Brad Quast

Profile
- Position: Linebacker

Personal information
- Born: June 5, 1968 (age 57) Arlington Heights, Illinois, U.S.
- Listed height: 6 ft 1 in (1.85 m)
- Listed weight: 245 lb (111 kg)

Career information
- High school: Arlington Heights (IL) Forest View
- College: Iowa
- NFL draft: 1990: 10th round, 251st overall pick

Career history
- New York Jets (1990)*; Barcelona Dragons (1991); Philadelphia Eagles (1992);
- * Offseason and/or practice squad member only

Awards and highlights
- 2× First-team All-Big Ten (1988, 1989);

= Brad Quast =

American football player (born 1968)

Brad Quast (born June 5, 1968) was an all-conference football player for the University of Iowa from 1986 to 1989. He is a member of the University of Iowa's all-time football team.

==Iowa career==

Brad Quast went to Forest View High School in Arlington Heights, Illinois, before attending the University of Iowa. He was heavily recruited and selected the Hawkeyes over Michigan. Quast was a linebacker for Iowa for four years from 1986-1989, and he was one of the few linebackers in school history to start for four years. He was named the top freshman linebacker in the nation by The Sporting News in 1986.

In his junior season in 1988, Quast was an all-Big Ten selection. He recorded 20 tackles against Iowa State, and then he duplicated the feat later in the year against Colorado. Quast finished the year with 133 tackles, which ranked eighth in school history. He also led the team with four interceptions, including one against Kansas State that he returned 94 yards for a touchdown, setting a school record.

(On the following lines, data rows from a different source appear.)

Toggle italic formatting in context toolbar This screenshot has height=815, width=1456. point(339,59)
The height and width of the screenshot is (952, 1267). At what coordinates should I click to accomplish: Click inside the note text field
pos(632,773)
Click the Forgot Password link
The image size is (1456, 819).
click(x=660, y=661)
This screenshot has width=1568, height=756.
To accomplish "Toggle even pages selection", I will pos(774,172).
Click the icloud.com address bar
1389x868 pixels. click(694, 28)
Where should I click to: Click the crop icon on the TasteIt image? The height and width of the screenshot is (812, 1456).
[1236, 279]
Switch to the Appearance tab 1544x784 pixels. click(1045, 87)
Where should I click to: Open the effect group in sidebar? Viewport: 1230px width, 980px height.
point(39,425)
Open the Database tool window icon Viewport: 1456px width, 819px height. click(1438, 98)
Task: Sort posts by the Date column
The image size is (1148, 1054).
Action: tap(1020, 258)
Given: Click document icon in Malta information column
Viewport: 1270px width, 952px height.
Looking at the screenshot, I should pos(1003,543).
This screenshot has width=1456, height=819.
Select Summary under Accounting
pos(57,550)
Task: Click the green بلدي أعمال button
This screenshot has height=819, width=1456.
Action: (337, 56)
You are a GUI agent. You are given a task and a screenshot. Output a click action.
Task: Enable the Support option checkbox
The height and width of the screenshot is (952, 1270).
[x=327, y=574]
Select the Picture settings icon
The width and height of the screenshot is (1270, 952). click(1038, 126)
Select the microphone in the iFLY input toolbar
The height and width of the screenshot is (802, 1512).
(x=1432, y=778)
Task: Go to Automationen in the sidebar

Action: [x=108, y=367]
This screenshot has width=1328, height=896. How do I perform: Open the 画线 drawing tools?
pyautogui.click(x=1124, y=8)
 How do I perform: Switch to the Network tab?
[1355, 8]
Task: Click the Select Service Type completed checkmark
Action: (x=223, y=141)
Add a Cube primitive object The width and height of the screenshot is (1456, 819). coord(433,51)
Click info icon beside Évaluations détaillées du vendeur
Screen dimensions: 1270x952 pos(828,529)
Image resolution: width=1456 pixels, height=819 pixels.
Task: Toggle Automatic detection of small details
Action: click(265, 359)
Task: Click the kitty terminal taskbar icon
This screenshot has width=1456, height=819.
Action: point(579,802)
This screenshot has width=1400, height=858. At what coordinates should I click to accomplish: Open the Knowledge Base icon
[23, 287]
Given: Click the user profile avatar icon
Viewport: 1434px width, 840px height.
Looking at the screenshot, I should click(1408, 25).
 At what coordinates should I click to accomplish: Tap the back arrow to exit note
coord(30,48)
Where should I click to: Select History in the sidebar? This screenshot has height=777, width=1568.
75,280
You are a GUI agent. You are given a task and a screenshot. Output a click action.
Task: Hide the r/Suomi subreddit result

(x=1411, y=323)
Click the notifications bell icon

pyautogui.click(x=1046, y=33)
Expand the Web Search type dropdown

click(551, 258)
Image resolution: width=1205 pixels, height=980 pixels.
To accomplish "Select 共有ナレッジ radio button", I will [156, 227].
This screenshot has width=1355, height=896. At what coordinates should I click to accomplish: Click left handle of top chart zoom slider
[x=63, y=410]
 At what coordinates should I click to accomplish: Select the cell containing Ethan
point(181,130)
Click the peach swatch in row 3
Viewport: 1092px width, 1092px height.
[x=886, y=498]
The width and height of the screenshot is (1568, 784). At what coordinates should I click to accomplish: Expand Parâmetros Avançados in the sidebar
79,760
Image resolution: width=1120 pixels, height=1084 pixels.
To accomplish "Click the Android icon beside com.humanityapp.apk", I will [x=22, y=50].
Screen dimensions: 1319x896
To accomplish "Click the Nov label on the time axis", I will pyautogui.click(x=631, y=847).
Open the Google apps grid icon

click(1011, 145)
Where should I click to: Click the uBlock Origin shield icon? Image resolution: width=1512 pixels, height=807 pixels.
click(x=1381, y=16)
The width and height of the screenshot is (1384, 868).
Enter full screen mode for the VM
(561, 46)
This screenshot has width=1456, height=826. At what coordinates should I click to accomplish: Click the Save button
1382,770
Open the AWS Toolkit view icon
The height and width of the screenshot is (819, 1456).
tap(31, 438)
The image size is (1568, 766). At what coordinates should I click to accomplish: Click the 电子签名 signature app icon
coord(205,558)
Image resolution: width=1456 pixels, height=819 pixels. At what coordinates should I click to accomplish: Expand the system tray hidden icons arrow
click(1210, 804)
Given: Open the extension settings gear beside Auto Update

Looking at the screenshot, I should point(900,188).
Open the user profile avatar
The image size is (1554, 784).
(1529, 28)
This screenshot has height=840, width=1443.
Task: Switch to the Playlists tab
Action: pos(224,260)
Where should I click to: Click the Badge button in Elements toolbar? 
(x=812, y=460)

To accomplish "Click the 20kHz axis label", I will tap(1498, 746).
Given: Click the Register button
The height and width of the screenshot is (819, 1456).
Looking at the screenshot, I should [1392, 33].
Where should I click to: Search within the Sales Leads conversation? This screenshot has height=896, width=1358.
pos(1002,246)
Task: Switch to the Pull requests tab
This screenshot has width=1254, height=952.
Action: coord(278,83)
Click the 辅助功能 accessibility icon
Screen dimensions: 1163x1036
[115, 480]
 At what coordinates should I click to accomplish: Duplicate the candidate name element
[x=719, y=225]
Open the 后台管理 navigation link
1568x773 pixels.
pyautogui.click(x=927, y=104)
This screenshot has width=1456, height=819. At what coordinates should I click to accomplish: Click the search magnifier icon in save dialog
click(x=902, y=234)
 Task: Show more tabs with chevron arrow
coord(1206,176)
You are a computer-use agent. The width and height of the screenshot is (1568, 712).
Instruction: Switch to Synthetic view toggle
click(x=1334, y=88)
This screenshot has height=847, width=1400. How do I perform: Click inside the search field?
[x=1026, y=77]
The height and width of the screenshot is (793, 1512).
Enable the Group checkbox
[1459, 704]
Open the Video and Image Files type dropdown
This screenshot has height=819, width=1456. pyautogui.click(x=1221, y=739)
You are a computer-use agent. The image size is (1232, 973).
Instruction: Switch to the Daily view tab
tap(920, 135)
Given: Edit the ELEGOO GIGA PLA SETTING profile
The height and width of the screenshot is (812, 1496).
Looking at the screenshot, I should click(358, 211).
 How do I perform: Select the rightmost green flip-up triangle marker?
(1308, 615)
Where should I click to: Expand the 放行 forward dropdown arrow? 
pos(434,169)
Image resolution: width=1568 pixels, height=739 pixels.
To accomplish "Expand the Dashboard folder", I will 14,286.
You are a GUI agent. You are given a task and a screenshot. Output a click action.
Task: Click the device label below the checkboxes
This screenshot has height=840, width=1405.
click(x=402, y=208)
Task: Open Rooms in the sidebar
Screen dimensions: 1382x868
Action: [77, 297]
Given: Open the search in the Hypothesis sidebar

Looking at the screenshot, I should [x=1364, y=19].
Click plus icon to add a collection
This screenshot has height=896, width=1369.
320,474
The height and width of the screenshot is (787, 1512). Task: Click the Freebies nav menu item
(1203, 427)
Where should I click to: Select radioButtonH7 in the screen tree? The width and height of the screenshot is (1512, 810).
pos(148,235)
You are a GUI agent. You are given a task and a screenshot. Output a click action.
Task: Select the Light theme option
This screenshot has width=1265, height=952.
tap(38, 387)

In his senior season, Quast was named a team captain of the 1989 Hawkeyes. He was an all-Big Ten selection for the second time, as he again led the team with four interceptions. His 11 career interceptions ranked fourth in school history. Quast also had 114 tackles, raising his career total to 435, which ranked third in school history.

==Professional career and honors==

Quast was the New York Jets' tenth round pick in 1990 but was released without playing a game. He played two seasons with Barcelona in the World League before signing a two-year contract with the Philadelphia Eagles. But Quast tore up his knee in a 1992 preseason game and never played again. By 1993, he could no longer pass a physical exam.

In 1989, Iowa fans selected an all-time University of Iowa football team during the 100th anniversary celebration of Iowa football, and Brad Quast was an honorable mention selection as a linebacker.